EMBARGOS À EXECUÇÃO FISCAL. ELEMENTOS DA CDA. PRESUNÇÃO RELATIVA. CONTRIBUIÇÕES PREVIDENCIÁRIAS PATRONAIS. CONTRIBUIÇÕES SOCIAIS DEVIDAS A TERCEIROS. INCIDÊNCIA SOBRE VERBAS INDENIZATÓRIAS. ÔNUS PROBATÓRIO DO EMBARGANTE. SALÁRIO-EDUCAÇÃO. CONTRIBUIÇÕES AO INCRA, SEBRAE, SESC e SENAC. CONSTITUCIONALIDADE. ENCARGO DE 20% DO DECRETO-LEI Nº 1.025/1969.
- A inscrição em dívida ativa e a CDA devem trazer elementos suficientes sobre o conteúdo da execução fiscal (art. , § 5º, da Lei nº 6.830/1980), cujos dados desfrutam de presunção relativa de validade e de veracidade em razão de resultarem de ato administrativo, sendo do devedor o ônus da prova de demonstrar vícios. Não causam nulidade meras irregularidades formais e materiais que não prejudiquem a ampla defesa e o contraditório do executado, como as ausências de memória de cálculo e de juntada de cópia dos autos do processo administrativo à execução fiscal ou aos embargos correspondentes, sendo possível a dedução de valores considerados ilegítimos por simples operação aritmética. Súmulas 558 e 559, e julgados, todos do E.STJ.

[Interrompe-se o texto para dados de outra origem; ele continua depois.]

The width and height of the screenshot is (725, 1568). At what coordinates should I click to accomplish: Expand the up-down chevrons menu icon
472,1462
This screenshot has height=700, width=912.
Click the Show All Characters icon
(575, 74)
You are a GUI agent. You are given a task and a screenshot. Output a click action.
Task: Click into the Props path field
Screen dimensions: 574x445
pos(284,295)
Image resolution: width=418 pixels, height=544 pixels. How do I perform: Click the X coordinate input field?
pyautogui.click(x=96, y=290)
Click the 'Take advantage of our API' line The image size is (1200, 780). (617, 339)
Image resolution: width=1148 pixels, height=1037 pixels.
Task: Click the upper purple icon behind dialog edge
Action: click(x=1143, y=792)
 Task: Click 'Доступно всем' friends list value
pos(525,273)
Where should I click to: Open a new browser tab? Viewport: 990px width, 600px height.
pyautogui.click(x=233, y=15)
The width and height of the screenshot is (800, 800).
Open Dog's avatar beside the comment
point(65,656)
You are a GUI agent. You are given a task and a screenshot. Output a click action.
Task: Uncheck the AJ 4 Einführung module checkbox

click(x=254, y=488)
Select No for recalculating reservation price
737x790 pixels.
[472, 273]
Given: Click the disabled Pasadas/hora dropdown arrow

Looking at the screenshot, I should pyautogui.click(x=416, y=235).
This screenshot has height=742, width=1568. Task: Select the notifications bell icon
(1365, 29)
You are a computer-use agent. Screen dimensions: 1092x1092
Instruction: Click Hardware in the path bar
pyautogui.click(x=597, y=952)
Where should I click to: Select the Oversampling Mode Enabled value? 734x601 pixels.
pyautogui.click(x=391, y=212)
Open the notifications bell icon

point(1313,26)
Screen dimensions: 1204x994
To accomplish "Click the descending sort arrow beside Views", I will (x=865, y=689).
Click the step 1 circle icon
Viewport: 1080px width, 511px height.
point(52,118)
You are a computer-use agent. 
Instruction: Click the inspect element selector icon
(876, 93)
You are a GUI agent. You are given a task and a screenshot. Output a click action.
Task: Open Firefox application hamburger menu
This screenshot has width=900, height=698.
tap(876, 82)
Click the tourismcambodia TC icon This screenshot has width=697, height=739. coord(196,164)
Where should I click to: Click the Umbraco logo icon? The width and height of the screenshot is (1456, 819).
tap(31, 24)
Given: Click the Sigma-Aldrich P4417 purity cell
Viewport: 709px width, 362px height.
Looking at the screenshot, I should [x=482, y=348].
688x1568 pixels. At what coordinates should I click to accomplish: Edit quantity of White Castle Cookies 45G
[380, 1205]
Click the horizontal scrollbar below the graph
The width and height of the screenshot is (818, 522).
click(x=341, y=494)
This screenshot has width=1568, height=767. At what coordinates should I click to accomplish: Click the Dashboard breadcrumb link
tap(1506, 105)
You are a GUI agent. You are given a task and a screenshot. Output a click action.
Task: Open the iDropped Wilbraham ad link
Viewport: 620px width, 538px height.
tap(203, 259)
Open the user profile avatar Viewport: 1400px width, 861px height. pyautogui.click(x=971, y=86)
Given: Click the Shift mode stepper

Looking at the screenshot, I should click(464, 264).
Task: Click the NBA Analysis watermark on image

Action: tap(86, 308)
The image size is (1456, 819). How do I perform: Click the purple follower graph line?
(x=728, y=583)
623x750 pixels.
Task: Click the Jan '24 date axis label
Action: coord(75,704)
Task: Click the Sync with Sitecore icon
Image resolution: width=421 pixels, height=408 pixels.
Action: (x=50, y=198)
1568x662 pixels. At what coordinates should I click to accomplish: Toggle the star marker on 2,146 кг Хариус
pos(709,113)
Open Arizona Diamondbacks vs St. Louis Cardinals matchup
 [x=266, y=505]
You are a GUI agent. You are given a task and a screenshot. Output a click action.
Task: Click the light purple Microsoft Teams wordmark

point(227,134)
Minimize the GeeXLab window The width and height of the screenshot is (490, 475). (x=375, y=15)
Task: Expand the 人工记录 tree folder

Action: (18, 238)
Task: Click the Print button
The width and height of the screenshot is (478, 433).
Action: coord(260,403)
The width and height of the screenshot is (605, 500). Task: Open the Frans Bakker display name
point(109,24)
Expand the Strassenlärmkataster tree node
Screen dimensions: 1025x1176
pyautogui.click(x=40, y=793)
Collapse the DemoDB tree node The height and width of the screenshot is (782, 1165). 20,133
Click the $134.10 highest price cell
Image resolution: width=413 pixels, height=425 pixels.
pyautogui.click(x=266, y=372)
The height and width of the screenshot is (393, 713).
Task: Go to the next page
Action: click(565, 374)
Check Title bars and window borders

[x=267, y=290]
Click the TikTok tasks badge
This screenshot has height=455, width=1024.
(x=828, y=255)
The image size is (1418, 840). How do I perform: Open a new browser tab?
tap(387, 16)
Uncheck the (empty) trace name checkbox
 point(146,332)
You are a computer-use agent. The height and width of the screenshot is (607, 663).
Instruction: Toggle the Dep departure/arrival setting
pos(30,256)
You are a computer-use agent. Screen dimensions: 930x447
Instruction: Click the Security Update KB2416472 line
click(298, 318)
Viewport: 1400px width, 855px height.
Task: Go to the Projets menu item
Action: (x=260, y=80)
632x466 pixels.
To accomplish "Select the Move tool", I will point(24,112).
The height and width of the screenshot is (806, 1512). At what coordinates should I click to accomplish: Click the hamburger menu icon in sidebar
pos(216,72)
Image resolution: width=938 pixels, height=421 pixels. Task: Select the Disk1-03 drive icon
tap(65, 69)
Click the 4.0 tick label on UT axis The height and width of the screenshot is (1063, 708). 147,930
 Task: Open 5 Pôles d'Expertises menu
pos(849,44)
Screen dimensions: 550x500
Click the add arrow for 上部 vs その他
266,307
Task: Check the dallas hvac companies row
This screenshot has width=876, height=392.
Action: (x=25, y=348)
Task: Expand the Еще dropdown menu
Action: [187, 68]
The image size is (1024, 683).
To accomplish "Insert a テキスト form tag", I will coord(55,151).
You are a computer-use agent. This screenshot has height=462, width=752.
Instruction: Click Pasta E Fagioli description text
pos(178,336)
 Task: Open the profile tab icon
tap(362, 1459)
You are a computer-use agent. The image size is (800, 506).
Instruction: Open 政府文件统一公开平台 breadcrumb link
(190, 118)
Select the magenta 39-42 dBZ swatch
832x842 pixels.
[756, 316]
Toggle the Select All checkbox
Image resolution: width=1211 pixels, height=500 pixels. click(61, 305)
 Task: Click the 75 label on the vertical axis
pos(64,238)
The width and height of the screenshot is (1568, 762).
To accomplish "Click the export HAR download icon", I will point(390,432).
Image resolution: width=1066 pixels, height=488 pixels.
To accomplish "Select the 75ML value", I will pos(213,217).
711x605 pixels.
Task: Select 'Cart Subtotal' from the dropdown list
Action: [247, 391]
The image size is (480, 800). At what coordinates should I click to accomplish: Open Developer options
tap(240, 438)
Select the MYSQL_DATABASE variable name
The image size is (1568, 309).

- Quanto à pretensão da apelante (embargante) no sentido de afastar a incidência de contribuição previdenciária sobre verbas de alegada natureza indenizatória, caberia à ora recorrente a comprovação de que os respectivos valores integraram a base de cálculo das contribuições exigidas, mediante apresentação de documentação contábil, pois, da mera leitura da CDA, não se tem como aferir a efetiva tributação sobre tais verbas. Todavia, mesmo considerando que os embargos á execução comportam ampla fase probatória, a demandante não trouxe ao processo quaisquer documentos comprobatórios de pagamentos efetuados a tal título, tampouco demonstrou que as quantias correspondentes compuseram a base de cálculo das exações. Assim, por não ter a apelante se desincumbido do ônus probatório que lhe compete, há de permanecer incólume a cobrança, nessa parte, já que a presunção de certeza e liquidez da CDA não restou ilidida.
- Constitucionalidade do salário-educação, bem como das contribuições ao INCRA, SEBRAE, SESC e SENAC. Precedentes jurisprudenciais do E. Supremo Tribunal Federal, E. Superior Tribunal de Justiça e desta E. Corte Regional.
- O encargo de 20% previsto no Decreto-Lei nº 1.025/1969 (com alterações) é válido e devido nas execuções fiscais promovidas pela União Federal, e tem como finalidade remunerar despesas com atos necessários à cobrança judicial de sua Dívida Ativa, além de substituir a condenação do devedor em honorários advocatícios, caso ele seja vencido nos embargos à execução fiscal.
- Apelação da embargante à qual se nega provimento. Apelo da União provido.


ACÓRDÃO

Vistos e relatados estes autos em que são partes as acima indicadas, a Segunda Turma decidiu, por unanimidade, negar provimento à apelação da embargante e dar provimento ao apelo da União Federal, nos termos do relatório e voto que ficam fazendo parte integrante do presente julgado.